24.02.2012

Der Rauch hat Ohren

Für eine halbe Stunde beobachtete ich den Rauch zweier Opiumräucherstäbchen. Aus der Glut stieg jeweils ein dünner Faden, der sich auffächerte zu einer spitzwinkligen Fläche. Ruhig und konstant stieg der Rauch in die Höhe und wurde breiter und breiter, um sich dann etwa einen Drittelmeter im Raum aufzulösen.
Unter der Einwirkung von Musik jedoch begann er sich zu verändern. Er tanzte in ruhig fließender Bewegung zum Takt, bildete mannigfaltige Formen aus. Klangen die Töne tief, so begann sein Tanz weit unten, verschob sich die Tonhöhe nach oben, so stieg der Rauch mit an und konnte in seinem Tanz bis zu einem halben Meter ansteigen.
Dieser Tanz glich den natürlichen Schwingungen eines Körpers in Trance oder floß wie Wasser entlang einer Bahn. Ruhige Rhytmen erzeugten Wellen in der Horizontalen, die sich langsam nach oben schwangen und dabei immer breiter wurden. Klang die Musik hypnotischer, ging die Bewegung in die Vertikale, korkenzieherförmig strömte der Rauch dann in die Höhe, als die Athmospähre ihren Höhepunkt erreichte, im ruhigen Rhythmus mit hohen Tönen und einer harmonischen Mollmelodie, bildete sich gar eine majästetische Doppelhelix.

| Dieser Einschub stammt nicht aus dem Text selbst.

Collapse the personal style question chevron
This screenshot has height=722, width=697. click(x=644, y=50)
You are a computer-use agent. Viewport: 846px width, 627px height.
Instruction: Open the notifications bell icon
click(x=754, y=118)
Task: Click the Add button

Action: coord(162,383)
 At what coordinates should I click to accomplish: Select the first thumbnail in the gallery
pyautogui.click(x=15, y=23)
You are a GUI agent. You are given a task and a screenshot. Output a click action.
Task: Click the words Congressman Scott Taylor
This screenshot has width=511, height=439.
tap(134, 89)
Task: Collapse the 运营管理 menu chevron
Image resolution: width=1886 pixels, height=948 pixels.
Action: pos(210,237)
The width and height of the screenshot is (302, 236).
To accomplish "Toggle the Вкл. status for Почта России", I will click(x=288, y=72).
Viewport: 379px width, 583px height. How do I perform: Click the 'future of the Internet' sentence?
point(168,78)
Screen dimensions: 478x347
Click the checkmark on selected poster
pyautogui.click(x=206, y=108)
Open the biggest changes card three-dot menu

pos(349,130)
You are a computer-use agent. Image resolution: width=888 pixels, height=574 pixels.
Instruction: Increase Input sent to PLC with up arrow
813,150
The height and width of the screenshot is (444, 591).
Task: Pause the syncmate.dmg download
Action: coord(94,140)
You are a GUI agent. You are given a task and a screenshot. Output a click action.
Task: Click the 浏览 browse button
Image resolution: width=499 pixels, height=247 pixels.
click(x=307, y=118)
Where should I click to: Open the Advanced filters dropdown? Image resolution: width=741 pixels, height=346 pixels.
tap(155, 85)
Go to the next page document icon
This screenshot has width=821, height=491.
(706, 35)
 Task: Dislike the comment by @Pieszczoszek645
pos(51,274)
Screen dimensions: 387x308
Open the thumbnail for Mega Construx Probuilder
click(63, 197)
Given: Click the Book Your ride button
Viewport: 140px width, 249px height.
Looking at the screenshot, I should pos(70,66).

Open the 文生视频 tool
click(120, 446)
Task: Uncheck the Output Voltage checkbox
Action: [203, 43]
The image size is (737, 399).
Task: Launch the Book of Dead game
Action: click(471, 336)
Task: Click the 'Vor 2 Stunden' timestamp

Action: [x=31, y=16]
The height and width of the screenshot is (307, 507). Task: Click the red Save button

Lautstärke erzeugte immer wieder ganz neue, eigenartige Formen. Kein Tanz glich dem anderen. Floß die Musik in Richtungen, so wankten die Schwaden von rechts nach links. Zweifelsfrei die pure Schönheit war jedoch die Verflechtung der beiden Schwaden zu einem bestimmten Zeitpunkt. Die synchrone Bewegung in der Vertikalen wurde harmonisiert von einer gegenläufigen horizontalen Drehung die ich mir nicht erklären kann. Die steilen, wenn auch unglaublich runden, Wellen verschraubten sich ineinander zu einem unbeschreiblichen Flechtband, was sich wunderbar in die Entwicklung der Musik einfügte.
Als wüssten sie, wie sich die Klänge entwickeln würden, brannten die Räuchestäbchen genau dann aus, als ein Musikstück ausklang. Die Schwaden zitterten im Vibrato des Schlusstons und verflüchtigten sich in die Stille.